The fastest way to do this:
- Identify the top 10 keywords from the job description
- Confirm every one you genuinely possess appears in your resume
- Mirror the job title in your headline and summary
- Use standard section headers
- Verify with the free ATS checker at TailorCV — it shows your exact score and the missing keywords
This process takes about 5–10 minutes. Read how to tailor a resume in 5 minutes for the full checklist.
Frequently Asked Questions
Can ATS tell if a resume is generic?
Yes. It scores on keyword match, job title alignment, and skills relevance — all of which are low on an untailored resume.
Do all companies use ATS?
Over 90% of large companies and a growing number of mid-sized companies use ATS. Even when a human reviews your resume, the ATS score influences where it appears in their queue.
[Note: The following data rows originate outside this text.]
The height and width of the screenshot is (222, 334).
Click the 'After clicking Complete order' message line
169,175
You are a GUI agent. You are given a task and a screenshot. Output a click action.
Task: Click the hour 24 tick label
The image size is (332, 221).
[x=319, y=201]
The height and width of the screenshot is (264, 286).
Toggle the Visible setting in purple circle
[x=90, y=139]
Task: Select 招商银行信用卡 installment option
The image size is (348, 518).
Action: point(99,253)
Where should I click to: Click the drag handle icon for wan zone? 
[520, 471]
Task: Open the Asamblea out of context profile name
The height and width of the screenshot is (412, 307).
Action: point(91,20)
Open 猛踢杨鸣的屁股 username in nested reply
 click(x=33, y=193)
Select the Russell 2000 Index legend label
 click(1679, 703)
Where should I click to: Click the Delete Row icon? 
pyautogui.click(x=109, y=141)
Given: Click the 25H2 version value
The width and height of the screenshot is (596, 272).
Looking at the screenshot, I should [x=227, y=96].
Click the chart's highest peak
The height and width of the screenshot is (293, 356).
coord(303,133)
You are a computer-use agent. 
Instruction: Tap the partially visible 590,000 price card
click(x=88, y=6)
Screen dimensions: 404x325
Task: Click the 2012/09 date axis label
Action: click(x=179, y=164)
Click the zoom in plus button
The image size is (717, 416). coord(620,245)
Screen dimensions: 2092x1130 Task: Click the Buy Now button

How do I know my ATS score?
Use the free ATS checker at TailorCV. Upload your resume and paste the job description to see your score in about 60 seconds.
What is a good ATS score?
Aim for 75% or above. Scores above 80% consistently land in recruiter review queues. See the ATS score guide for benchmarks by role type.
Related Guides
- How Recruiters Spot Generic Resumes
- How to Tailor a Resume in 5 Minutes
- Best Resume Keywords to Beat ATS Systems
- ATS Keywords — How to Find and Add Them
- ATS Score Guide for 2026
- ATS Resume Formatting Mistakes
- How to Check Your ATS Score for Free
- Does My Resume Pass ATS? A 12-Point Checklist
- How to Make Your Resume ATS-Friendly
- ATS Resume Checker — How It Works and How to Pass
- How to Match Resume Keywords to Job Description
- How to Quantify Resume Achievements
Conclusion
ATS doesn't hate you — it just doesn't recognize you when your resume wasn't written for the role you're applying to. Every signal it uses to detect a generic resume is fixable in minutes: mirror the job title, match the keywords, use standard section headers, and verify with a tool. Do that consistently and you will see your interview rate climb.